HOW TO COMPLETE THIS TASK: Look below for the line containing "This screenshot has". Write out that line and the rest through the last one, exactly as they appear, but without pictures.
Start of MATERIAL SUPPLIED
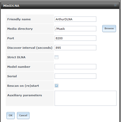121x122 pixels.
Task: Click the empty Serial input box
Action: (75, 76)
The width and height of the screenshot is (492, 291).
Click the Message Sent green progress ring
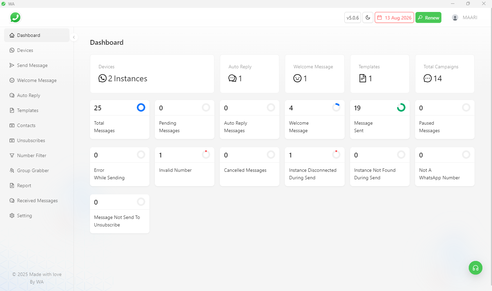401,108
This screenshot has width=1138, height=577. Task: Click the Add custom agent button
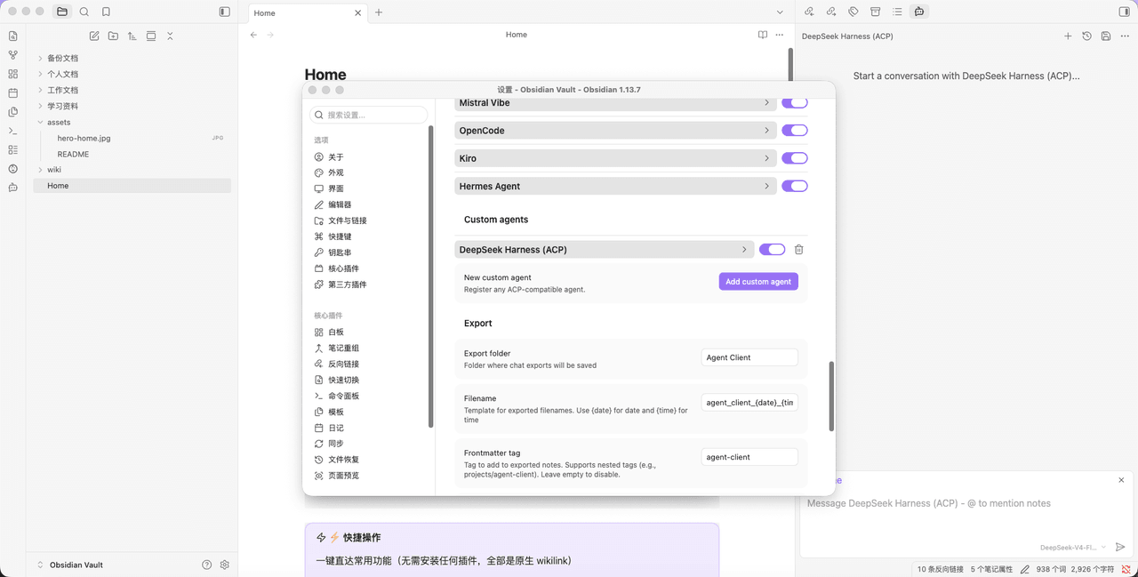(x=758, y=282)
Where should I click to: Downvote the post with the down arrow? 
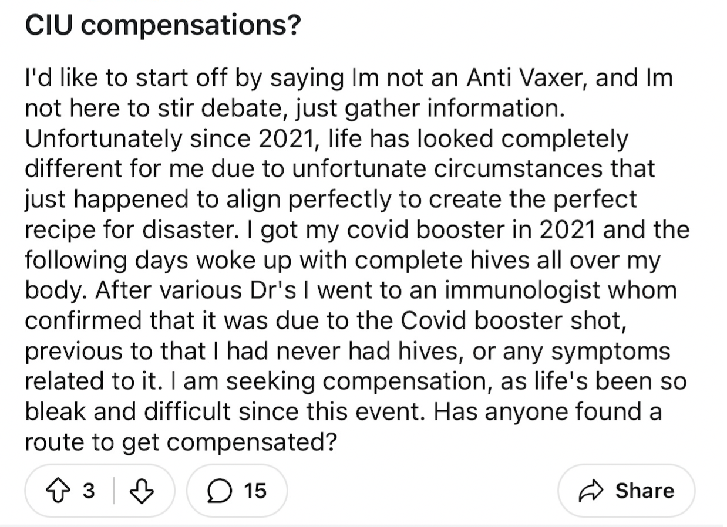tap(141, 491)
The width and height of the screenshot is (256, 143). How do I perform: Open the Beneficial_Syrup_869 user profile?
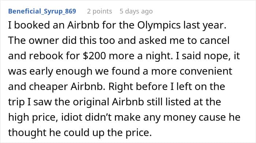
End of MATERIAL SUPPLIED
WRITTEN ANSWER:
This screenshot has width=1138, height=577. Task: Click the Add custom agent button
(x=758, y=282)
Where should I click to: Downvote the post with the down arrow? 
tap(141, 491)
The width and height of the screenshot is (256, 143). How do I perform: Open the Beneficial_Syrup_869 user profile?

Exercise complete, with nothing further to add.